About this task ->
What should be copied is the stretch of entries below from the line with "Task: Click the green Share button" up to and including the line with "Click the 敗 column header", exactly and without images.

Supplied information ->
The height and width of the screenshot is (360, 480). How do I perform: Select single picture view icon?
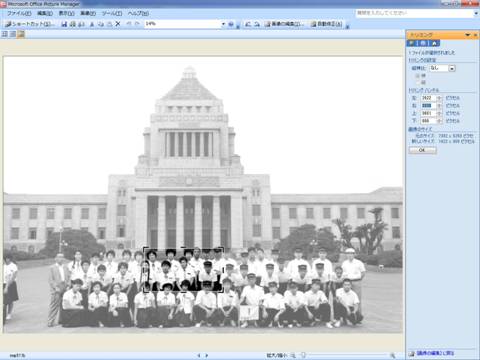[x=21, y=34]
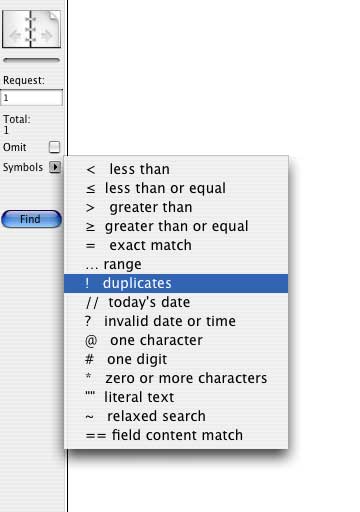Click the Symbols popup arrow button
Viewport: 360px width, 512px height.
[55, 167]
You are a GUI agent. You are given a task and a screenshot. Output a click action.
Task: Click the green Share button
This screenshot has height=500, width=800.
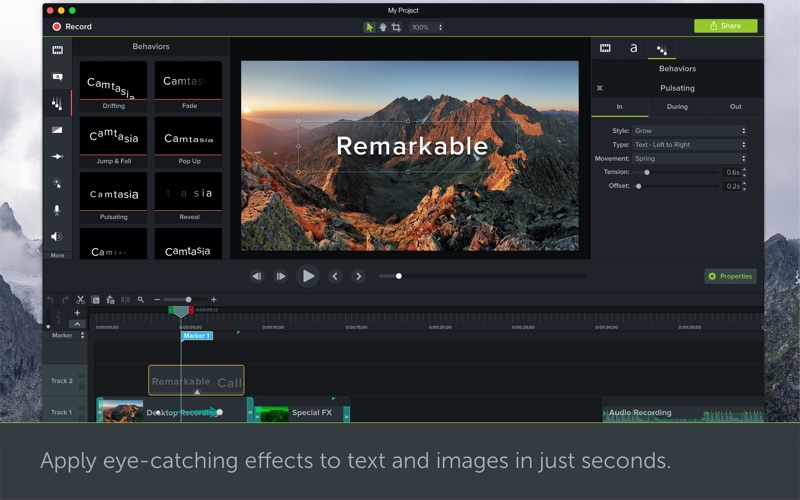pyautogui.click(x=726, y=26)
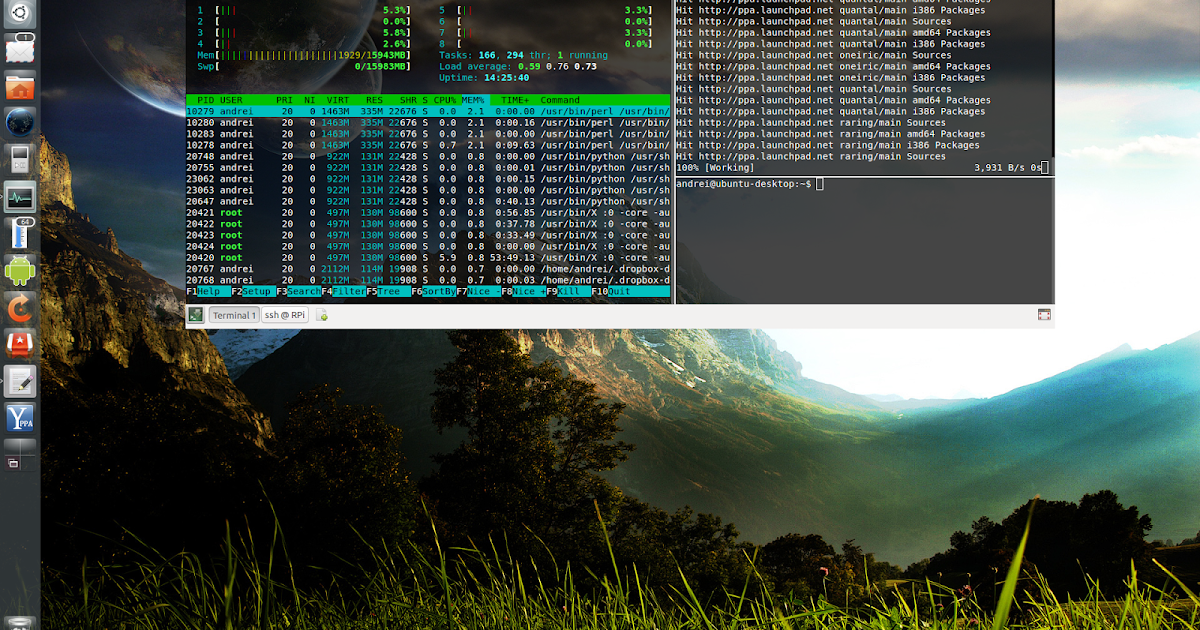The image size is (1200, 630).
Task: Launch the green Android icon in the dock
Action: coord(19,270)
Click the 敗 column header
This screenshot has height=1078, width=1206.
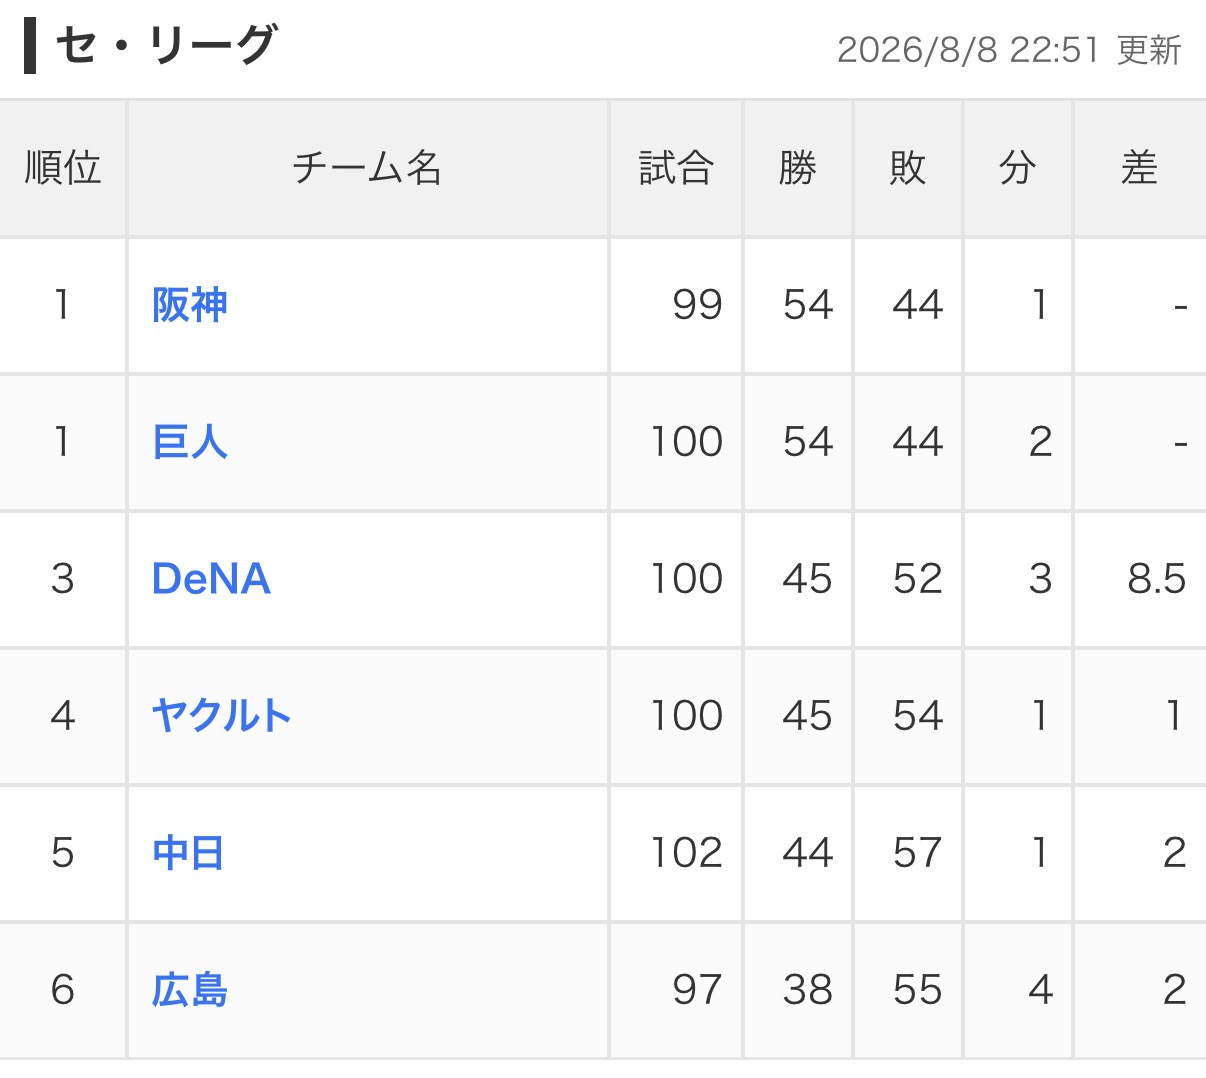907,168
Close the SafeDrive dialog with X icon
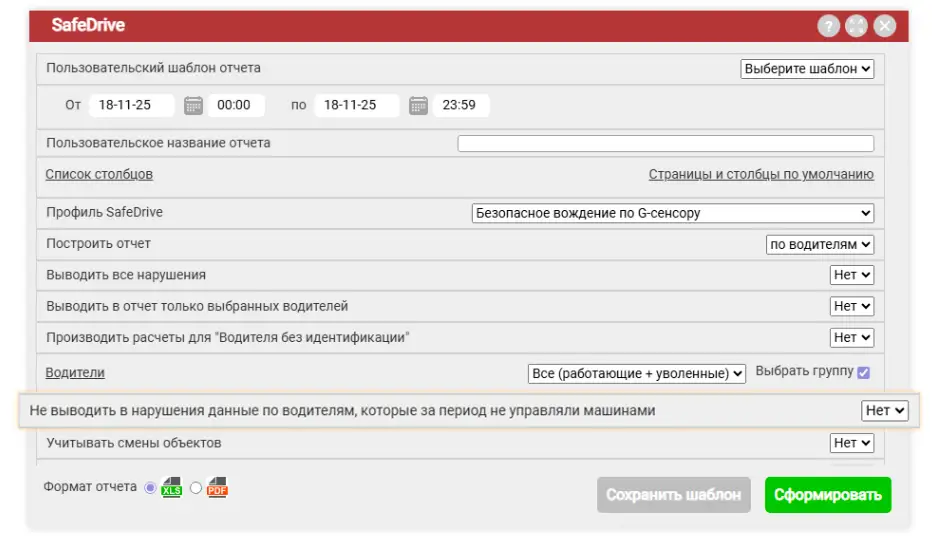932x543 pixels. pos(884,27)
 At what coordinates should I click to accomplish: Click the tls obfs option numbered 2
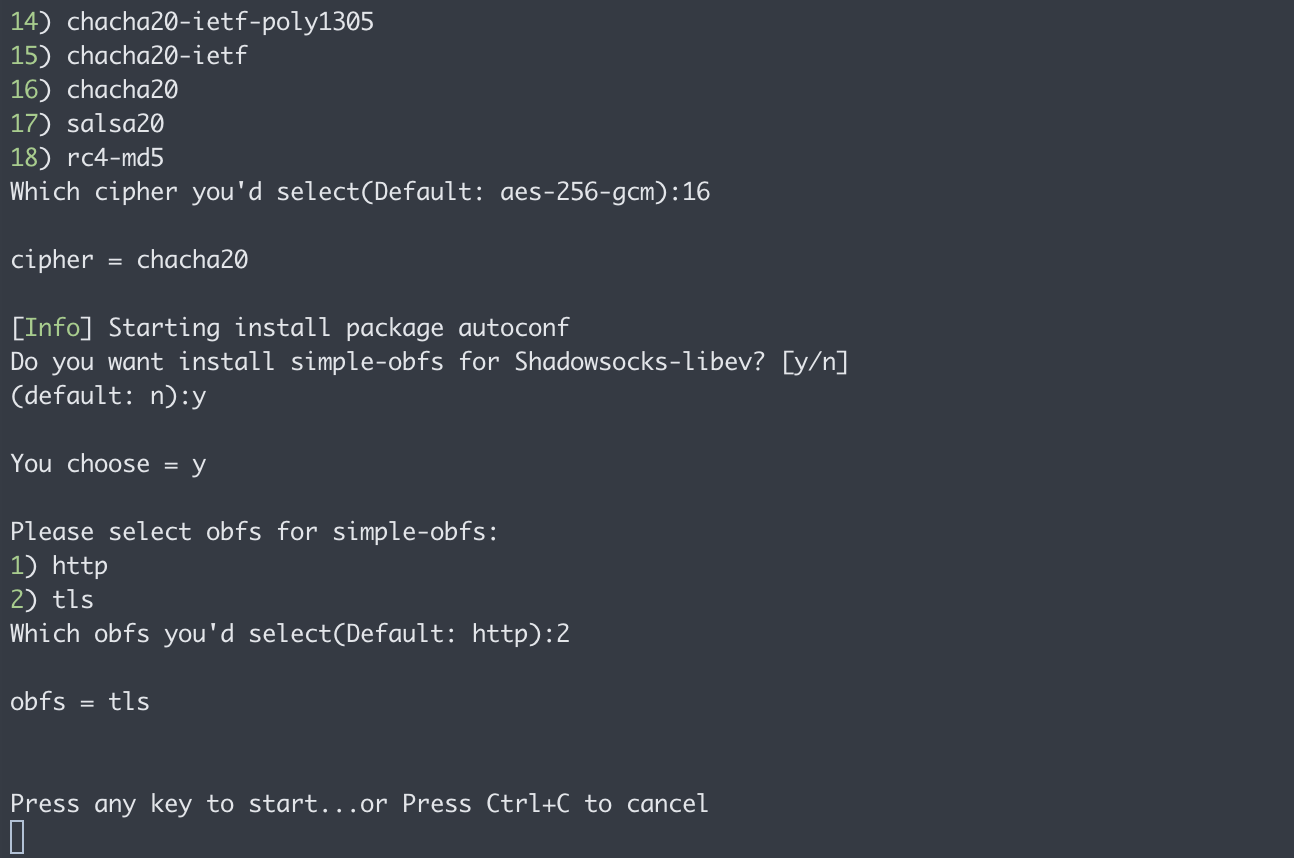52,599

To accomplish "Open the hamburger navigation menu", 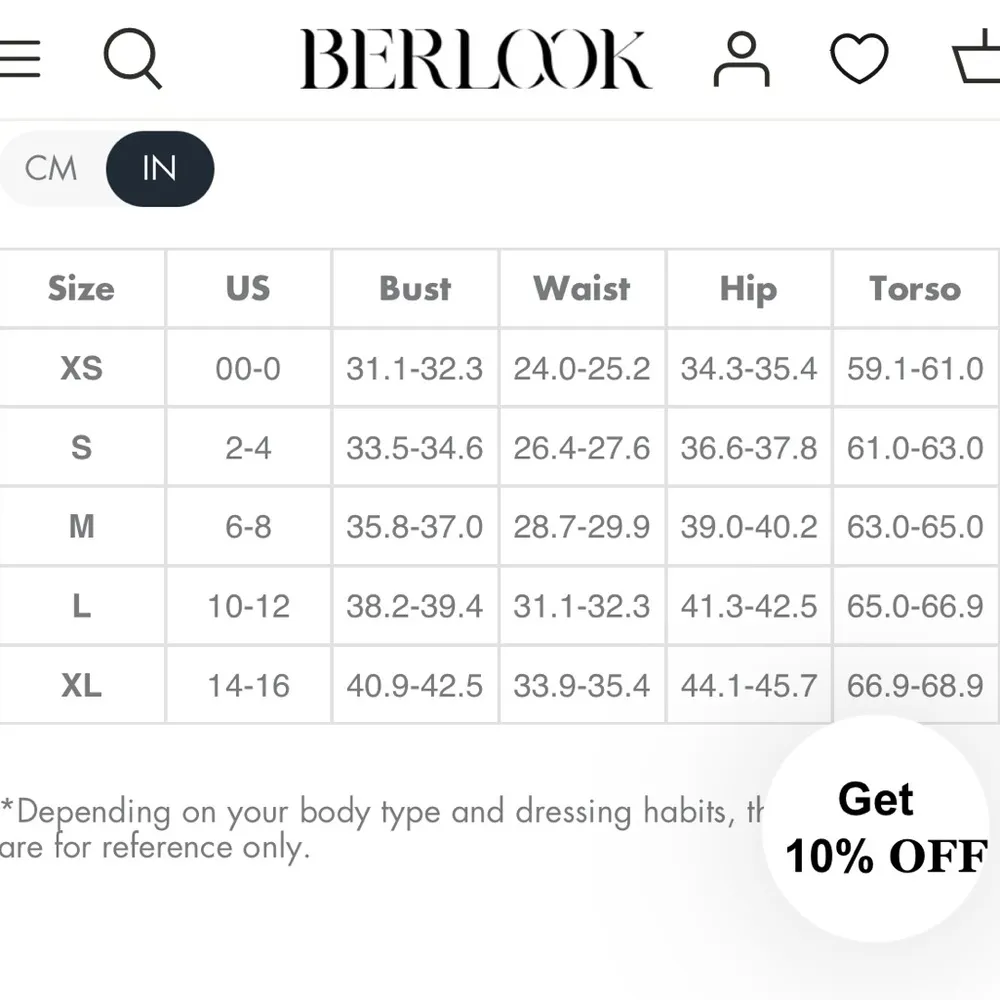I will tap(21, 58).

Solution to this task ->
Task: Click the green Share button
This screenshot has height=500, width=800.
pyautogui.click(x=726, y=26)
The image size is (1200, 630).
Task: Launch the green Android icon in the dock
Action: coord(19,270)
Click the 敗 column header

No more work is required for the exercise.